(Dataset records)
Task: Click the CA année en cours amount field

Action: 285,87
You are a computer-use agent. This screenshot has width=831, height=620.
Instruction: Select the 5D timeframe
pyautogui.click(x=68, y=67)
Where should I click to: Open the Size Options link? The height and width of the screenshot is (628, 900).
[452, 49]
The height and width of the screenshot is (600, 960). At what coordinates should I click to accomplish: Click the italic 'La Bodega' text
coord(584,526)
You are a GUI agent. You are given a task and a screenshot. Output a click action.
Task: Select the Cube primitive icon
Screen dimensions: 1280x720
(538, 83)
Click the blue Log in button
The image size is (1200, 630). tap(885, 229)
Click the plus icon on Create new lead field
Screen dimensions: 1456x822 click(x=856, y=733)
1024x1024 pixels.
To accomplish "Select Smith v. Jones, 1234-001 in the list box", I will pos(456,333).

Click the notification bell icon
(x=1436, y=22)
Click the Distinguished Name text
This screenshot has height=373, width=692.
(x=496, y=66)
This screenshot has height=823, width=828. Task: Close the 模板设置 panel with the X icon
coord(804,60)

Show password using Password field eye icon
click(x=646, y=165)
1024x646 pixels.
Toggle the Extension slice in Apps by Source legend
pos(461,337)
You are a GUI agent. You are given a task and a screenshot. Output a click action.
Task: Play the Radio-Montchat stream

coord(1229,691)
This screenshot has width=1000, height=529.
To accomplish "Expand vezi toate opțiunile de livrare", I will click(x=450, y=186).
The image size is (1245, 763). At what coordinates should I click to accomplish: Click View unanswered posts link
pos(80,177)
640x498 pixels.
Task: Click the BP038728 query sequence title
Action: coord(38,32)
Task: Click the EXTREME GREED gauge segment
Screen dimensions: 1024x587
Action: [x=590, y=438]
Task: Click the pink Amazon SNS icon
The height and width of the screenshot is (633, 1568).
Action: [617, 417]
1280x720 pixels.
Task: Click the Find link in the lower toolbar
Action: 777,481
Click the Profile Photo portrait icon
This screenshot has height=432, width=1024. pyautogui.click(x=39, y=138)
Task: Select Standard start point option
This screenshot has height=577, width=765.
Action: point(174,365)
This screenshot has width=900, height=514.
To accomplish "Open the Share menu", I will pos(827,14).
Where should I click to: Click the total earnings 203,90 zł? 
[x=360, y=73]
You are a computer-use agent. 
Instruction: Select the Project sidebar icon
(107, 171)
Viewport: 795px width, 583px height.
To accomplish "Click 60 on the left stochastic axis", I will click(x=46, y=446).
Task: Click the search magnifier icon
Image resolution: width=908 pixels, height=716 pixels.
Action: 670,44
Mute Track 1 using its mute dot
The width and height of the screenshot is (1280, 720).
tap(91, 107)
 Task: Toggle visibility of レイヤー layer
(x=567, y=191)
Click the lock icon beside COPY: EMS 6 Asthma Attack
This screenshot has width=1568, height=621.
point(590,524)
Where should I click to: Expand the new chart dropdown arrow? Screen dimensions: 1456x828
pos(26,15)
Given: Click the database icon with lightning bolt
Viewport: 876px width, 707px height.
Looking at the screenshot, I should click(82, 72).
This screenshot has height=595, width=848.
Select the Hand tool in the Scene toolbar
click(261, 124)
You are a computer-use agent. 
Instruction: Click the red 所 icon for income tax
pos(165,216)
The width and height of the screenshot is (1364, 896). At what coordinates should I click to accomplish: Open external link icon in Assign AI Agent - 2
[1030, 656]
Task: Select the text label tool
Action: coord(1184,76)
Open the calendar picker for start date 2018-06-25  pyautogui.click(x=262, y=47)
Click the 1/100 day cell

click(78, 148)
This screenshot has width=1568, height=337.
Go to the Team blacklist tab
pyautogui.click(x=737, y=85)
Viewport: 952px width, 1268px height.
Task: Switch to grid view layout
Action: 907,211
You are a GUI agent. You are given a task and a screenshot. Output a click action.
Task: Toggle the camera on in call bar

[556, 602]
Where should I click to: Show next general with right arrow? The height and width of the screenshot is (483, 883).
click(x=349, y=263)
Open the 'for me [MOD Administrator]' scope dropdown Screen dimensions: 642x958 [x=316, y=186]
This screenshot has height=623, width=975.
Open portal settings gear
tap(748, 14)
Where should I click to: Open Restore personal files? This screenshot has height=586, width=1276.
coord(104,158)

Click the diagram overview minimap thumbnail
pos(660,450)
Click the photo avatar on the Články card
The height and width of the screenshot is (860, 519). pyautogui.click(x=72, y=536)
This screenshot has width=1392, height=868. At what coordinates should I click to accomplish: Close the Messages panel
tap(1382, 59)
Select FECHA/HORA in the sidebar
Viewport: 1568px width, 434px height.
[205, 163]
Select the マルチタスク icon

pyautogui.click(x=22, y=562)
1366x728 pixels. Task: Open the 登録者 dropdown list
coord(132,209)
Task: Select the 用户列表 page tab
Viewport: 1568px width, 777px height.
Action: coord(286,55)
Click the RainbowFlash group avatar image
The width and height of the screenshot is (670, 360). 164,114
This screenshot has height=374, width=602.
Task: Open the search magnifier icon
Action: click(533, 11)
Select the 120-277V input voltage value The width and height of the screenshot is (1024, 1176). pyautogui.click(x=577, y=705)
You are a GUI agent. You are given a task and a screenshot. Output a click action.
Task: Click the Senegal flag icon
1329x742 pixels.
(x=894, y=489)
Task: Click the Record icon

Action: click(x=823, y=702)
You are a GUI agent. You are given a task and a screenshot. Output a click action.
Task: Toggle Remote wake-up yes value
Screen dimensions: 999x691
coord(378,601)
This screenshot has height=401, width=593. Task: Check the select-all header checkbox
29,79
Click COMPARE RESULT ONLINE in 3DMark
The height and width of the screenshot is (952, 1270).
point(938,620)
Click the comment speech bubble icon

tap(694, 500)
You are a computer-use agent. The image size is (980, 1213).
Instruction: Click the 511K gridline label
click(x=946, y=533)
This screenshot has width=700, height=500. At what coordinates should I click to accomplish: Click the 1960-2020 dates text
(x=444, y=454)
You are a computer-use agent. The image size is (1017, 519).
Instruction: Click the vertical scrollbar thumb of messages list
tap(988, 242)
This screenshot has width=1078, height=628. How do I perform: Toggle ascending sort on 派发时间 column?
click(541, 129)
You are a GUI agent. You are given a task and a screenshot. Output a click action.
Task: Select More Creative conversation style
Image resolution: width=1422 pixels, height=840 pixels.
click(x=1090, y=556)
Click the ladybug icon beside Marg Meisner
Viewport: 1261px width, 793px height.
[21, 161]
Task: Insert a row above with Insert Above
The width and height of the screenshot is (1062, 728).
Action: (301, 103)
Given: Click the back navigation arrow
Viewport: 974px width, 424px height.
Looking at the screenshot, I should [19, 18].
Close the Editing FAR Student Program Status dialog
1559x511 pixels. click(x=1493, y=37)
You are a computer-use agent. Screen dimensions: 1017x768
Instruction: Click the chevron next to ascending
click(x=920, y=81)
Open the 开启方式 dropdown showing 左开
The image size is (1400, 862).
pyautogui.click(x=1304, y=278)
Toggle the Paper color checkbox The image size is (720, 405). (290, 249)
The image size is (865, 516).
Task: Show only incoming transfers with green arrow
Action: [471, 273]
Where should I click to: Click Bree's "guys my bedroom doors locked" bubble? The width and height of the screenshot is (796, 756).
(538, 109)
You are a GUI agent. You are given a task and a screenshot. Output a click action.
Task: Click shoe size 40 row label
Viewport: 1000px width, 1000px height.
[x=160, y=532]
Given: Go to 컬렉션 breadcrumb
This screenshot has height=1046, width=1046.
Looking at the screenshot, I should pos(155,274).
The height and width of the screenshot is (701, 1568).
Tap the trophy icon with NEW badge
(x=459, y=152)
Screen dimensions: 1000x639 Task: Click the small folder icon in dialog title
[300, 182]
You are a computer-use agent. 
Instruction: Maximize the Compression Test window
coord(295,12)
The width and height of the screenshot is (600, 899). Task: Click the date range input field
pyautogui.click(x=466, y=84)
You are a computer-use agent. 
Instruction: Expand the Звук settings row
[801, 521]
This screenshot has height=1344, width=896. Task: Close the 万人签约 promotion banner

→ **HOW TO COMPLETE THIS TASK**
Lines before the one containing "Where should I click to: Click Bree's" are left out. Repeat that line and all lines after it in the records above exactly.

→ **RESPONSE**
Where should I click to: Click Bree's "guys my bedroom doors locked" bubble? The width and height of the screenshot is (796, 756).
(538, 109)
You are a GUI agent. You are given a task and a screenshot. Output a click action.
Task: Click shoe size 40 row label
Viewport: 1000px width, 1000px height.
[x=160, y=532]
Given: Go to 컬렉션 breadcrumb
This screenshot has height=1046, width=1046.
Looking at the screenshot, I should pos(155,274).
The height and width of the screenshot is (701, 1568).
Tap the trophy icon with NEW badge
(x=459, y=152)
Screen dimensions: 1000x639 Task: Click the small folder icon in dialog title
[300, 182]
You are a computer-use agent. 
Instruction: Maximize the Compression Test window
coord(295,12)
The width and height of the screenshot is (600, 899). Task: Click the date range input field
pyautogui.click(x=466, y=84)
You are a computer-use agent. 
Instruction: Expand the Звук settings row
[801, 521]
This screenshot has height=1344, width=896. Task: Close the 万人签约 promotion banner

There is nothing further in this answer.